Extracted data entries:
☆ ☆ ☆ ☆
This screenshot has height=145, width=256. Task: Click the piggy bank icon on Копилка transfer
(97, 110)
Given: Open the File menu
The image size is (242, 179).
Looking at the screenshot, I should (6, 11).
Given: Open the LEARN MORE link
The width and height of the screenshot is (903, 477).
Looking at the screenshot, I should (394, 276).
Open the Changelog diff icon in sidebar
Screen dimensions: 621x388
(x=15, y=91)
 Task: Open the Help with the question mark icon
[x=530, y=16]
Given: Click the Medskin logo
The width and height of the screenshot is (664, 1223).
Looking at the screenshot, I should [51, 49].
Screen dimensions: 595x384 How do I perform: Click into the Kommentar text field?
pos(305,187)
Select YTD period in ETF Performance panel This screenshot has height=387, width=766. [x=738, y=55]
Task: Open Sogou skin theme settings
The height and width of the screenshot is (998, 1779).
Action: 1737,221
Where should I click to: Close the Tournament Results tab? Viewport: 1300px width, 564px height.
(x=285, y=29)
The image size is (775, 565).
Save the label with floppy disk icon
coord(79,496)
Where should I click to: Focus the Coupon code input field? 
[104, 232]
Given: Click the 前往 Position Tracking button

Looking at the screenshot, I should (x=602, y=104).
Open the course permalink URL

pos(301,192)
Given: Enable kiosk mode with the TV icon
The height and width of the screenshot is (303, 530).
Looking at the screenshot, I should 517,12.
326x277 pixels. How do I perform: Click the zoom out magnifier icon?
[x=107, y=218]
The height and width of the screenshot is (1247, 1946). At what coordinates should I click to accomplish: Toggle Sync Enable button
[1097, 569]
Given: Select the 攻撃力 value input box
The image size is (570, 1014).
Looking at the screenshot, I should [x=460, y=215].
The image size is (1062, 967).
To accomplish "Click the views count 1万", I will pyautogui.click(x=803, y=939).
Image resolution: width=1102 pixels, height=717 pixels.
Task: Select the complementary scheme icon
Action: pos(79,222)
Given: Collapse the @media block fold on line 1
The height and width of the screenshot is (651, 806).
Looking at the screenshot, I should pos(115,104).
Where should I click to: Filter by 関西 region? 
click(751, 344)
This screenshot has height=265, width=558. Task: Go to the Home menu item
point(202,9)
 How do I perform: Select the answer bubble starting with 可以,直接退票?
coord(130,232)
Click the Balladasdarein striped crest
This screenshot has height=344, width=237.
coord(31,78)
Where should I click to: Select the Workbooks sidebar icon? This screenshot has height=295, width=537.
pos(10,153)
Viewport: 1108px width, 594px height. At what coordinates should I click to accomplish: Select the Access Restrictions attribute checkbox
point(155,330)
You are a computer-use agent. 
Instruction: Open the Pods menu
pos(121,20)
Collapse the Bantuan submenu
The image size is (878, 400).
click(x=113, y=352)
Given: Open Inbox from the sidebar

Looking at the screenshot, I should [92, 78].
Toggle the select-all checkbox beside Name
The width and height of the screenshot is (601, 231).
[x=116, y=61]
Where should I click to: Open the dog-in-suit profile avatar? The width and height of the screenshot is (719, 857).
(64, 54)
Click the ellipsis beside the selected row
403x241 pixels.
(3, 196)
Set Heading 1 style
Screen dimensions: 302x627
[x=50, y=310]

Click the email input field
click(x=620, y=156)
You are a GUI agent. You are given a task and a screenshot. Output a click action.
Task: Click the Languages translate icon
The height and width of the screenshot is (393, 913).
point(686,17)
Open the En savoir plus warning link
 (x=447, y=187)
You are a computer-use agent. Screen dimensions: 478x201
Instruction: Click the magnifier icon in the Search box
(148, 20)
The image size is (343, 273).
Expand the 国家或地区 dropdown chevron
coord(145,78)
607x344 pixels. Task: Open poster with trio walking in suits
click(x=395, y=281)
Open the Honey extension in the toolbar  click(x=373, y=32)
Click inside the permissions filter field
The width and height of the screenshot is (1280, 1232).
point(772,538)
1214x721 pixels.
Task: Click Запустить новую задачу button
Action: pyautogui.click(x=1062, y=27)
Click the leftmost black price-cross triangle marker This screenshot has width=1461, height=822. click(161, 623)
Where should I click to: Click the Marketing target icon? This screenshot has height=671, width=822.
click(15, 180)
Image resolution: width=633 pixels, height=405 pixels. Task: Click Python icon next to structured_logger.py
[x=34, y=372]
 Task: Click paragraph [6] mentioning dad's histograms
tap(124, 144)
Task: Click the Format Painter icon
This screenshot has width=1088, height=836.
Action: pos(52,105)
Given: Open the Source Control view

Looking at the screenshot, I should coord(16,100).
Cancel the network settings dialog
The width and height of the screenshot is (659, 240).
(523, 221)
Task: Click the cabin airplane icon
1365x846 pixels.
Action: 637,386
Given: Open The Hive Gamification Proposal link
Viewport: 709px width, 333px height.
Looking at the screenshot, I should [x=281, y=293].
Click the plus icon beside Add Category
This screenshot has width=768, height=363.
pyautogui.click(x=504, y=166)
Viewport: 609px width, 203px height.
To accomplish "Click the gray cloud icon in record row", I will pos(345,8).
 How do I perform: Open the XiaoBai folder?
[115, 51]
☆ ☆ ☆ ☆
TASK TO CARRY OUT:
Rewrite all the entries above, replacing "How do I perform:" with "What should I do to:" and leaving everything else unchanged.

RESULT BELOW:
This screenshot has height=145, width=256. Task: Click the piggy bank icon on Копилка transfer
(97, 110)
Given: Open the File menu
The image size is (242, 179).
Looking at the screenshot, I should (6, 11).
Given: Open the LEARN MORE link
The width and height of the screenshot is (903, 477).
Looking at the screenshot, I should (394, 276).
Open the Changelog diff icon in sidebar
Screen dimensions: 621x388
(x=15, y=91)
 Task: Open the Help with the question mark icon
[x=530, y=16]
Given: Click the Medskin logo
The width and height of the screenshot is (664, 1223).
Looking at the screenshot, I should [51, 49].
Screen dimensions: 595x384 What should I do to: Click into the Kommentar text field?
pos(305,187)
Select YTD period in ETF Performance panel This screenshot has height=387, width=766. [x=738, y=55]
Task: Open Sogou skin theme settings
The height and width of the screenshot is (998, 1779).
Action: 1737,221
Where should I click to: Close the Tournament Results tab? Viewport: 1300px width, 564px height.
(x=285, y=29)
The image size is (775, 565).
Save the label with floppy disk icon
coord(79,496)
Where should I click to: Focus the Coupon code input field? 
[104, 232]
Given: Click the 前往 Position Tracking button

Looking at the screenshot, I should (x=602, y=104).
Open the course permalink URL

pos(301,192)
Given: Enable kiosk mode with the TV icon
The height and width of the screenshot is (303, 530).
Looking at the screenshot, I should 517,12.
326x277 pixels. What should I do to: Click the zoom out magnifier icon?
[x=107, y=218]
The height and width of the screenshot is (1247, 1946). At what coordinates should I click to accomplish: Toggle Sync Enable button
[1097, 569]
Given: Select the 攻撃力 value input box
The image size is (570, 1014).
Looking at the screenshot, I should [x=460, y=215].
The image size is (1062, 967).
To accomplish "Click the views count 1万", I will pyautogui.click(x=803, y=939).
Image resolution: width=1102 pixels, height=717 pixels.
Task: Select the complementary scheme icon
Action: pos(79,222)
Given: Collapse the @media block fold on line 1
The height and width of the screenshot is (651, 806).
Looking at the screenshot, I should pos(115,104).
Where should I click to: Filter by 関西 region? 
click(751, 344)
This screenshot has height=265, width=558. Task: Go to the Home menu item
point(202,9)
 What should I do to: Select the answer bubble starting with 可以,直接退票?
coord(130,232)
Click the Balladasdarein striped crest
This screenshot has height=344, width=237.
coord(31,78)
Where should I click to: Select the Workbooks sidebar icon? This screenshot has height=295, width=537.
pos(10,153)
Viewport: 1108px width, 594px height. At what coordinates should I click to accomplish: Select the Access Restrictions attribute checkbox
point(155,330)
You are a computer-use agent. 
Instruction: Open the Pods menu
pos(121,20)
Collapse the Bantuan submenu
The image size is (878, 400).
click(x=113, y=352)
Given: Open Inbox from the sidebar

Looking at the screenshot, I should [92, 78].
Toggle the select-all checkbox beside Name
The width and height of the screenshot is (601, 231).
[x=116, y=61]
Where should I click to: Open the dog-in-suit profile avatar? The width and height of the screenshot is (719, 857).
(64, 54)
Click the ellipsis beside the selected row
403x241 pixels.
(3, 196)
Set Heading 1 style
Screen dimensions: 302x627
[x=50, y=310]

Click the email input field
click(x=620, y=156)
You are a GUI agent. You are given a task and a screenshot. Output a click action.
Task: Click the Languages translate icon
The height and width of the screenshot is (393, 913).
point(686,17)
Open the En savoir plus warning link
 (x=447, y=187)
You are a computer-use agent. Screen dimensions: 478x201
Instruction: Click the magnifier icon in the Search box
(148, 20)
The image size is (343, 273).
Expand the 国家或地区 dropdown chevron
coord(145,78)
607x344 pixels. Task: Open poster with trio walking in suits
click(x=395, y=281)
Open the Honey extension in the toolbar  click(x=373, y=32)
Click inside the permissions filter field
The width and height of the screenshot is (1280, 1232).
point(772,538)
1214x721 pixels.
Task: Click Запустить новую задачу button
Action: pyautogui.click(x=1062, y=27)
Click the leftmost black price-cross triangle marker This screenshot has width=1461, height=822. click(161, 623)
Where should I click to: Click the Marketing target icon? This screenshot has height=671, width=822.
click(15, 180)
Image resolution: width=633 pixels, height=405 pixels. Task: Click Python icon next to structured_logger.py
[x=34, y=372]
 Task: Click paragraph [6] mentioning dad's histograms
tap(124, 144)
Task: Click the Format Painter icon
This screenshot has width=1088, height=836.
Action: pos(52,105)
Given: Open the Source Control view

Looking at the screenshot, I should coord(16,100).
Cancel the network settings dialog
The width and height of the screenshot is (659, 240).
(523, 221)
Task: Click the cabin airplane icon
1365x846 pixels.
Action: 637,386
Given: Open The Hive Gamification Proposal link
Viewport: 709px width, 333px height.
Looking at the screenshot, I should [x=281, y=293].
Click the plus icon beside Add Category
This screenshot has width=768, height=363.
pyautogui.click(x=504, y=166)
Viewport: 609px width, 203px height.
To accomplish "Click the gray cloud icon in record row", I will pos(345,8).
 What should I do to: Open the XiaoBai folder?
[115, 51]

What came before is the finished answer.